都内のビジネス街
2月12日、今年の春闘は、かつての一律賃上げ交渉に替わり、成果を反映した賃金体系への移行をより強く反映するものとなりそうだ。2018年5月、都内のビジネス街で撮影(2020年 ロイター/Kim Kyung-Hoon)

[東京 12日 ロイター] - 今年の春闘は、かつての一律賃上げ交渉に替わり、成果を反映した賃金体系への移行をより強く反映するものとなりそうだ。これまでも一部に成果型賃金を取り入れてきた企業は多いが、今年は春闘の先頭を走るトヨタ労組が賃上げ率に差が出る方法を提案。ひと握りの優秀な人材や人口減の著しい若手への配分が厚くなるなかで、中高年にとっては厳しい状況となりそうだ。

トヨタ労組も評価見合いの賃上げ容認

「かなり賃金が上昇する人、まったく上がらない人が出てくるかもしれない」ー春闘での「パターンセッター」であるトヨタ自動車<7203.T>労組の古川貴之・企画広報局長は、5段階評価に応じた賃上げ方針について、こう述べる。パフォーマンスにより、賃上げに差が出ることを容認する方針だ。

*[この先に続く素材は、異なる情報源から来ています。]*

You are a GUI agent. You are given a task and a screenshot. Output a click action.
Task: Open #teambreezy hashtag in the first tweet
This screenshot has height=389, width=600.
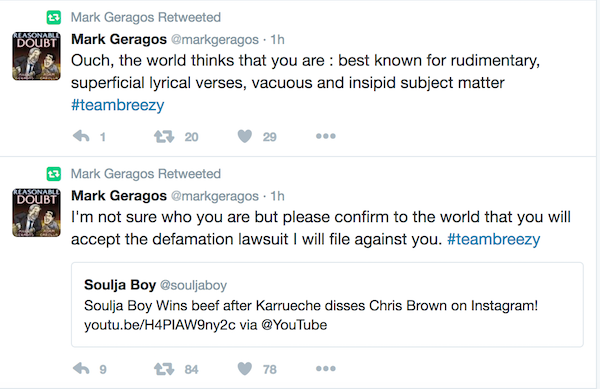click(x=117, y=105)
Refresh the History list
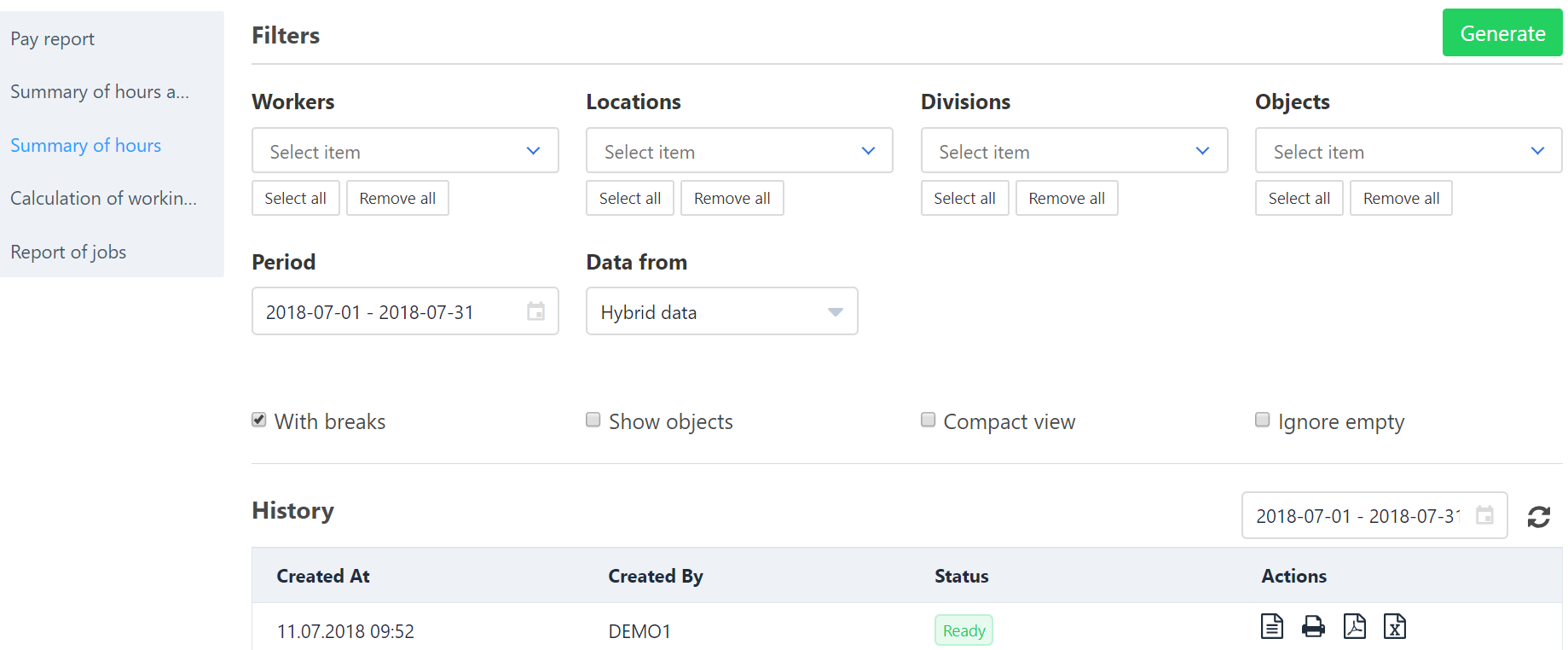This screenshot has width=1568, height=650. click(1538, 517)
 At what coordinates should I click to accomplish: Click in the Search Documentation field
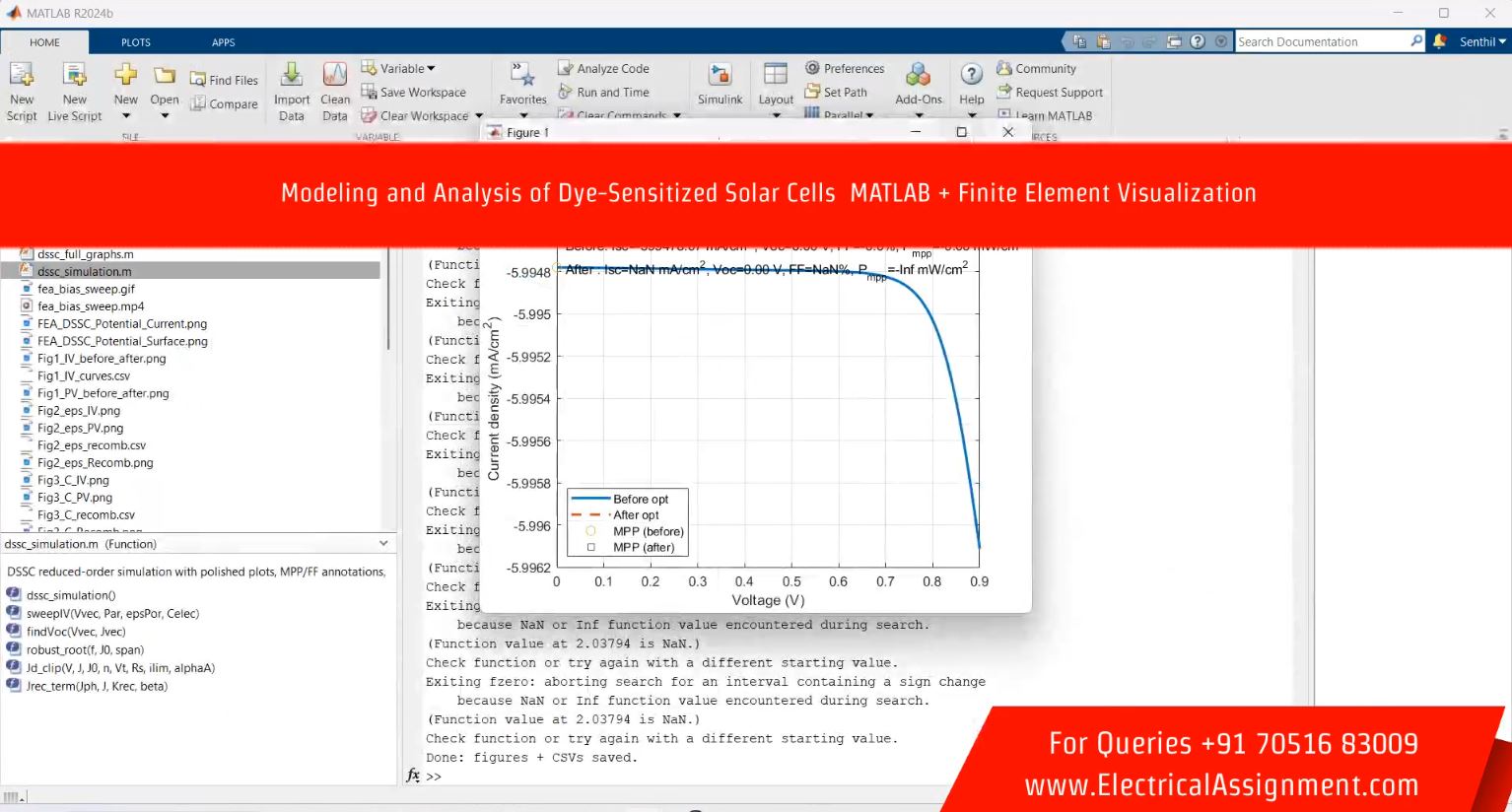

 トヨタの経営側は18年から一律のベア額を公表せず、事実上能力主義の賃金体系への移行を進めてきた。古川局長は自動車業界を取り巻く厳しい環境を踏まえ、まずは会社を盛り立てていく必要性を強調する。

 今年提案した賃上げ額は、月1万0100円、昨年の要求額1万2000円を下回る水準に抑えた。社員間で賃上げ率に差が出ることに加えて、厳しい業績環境もあって、全体として賃金総額は抑制される可能性がある。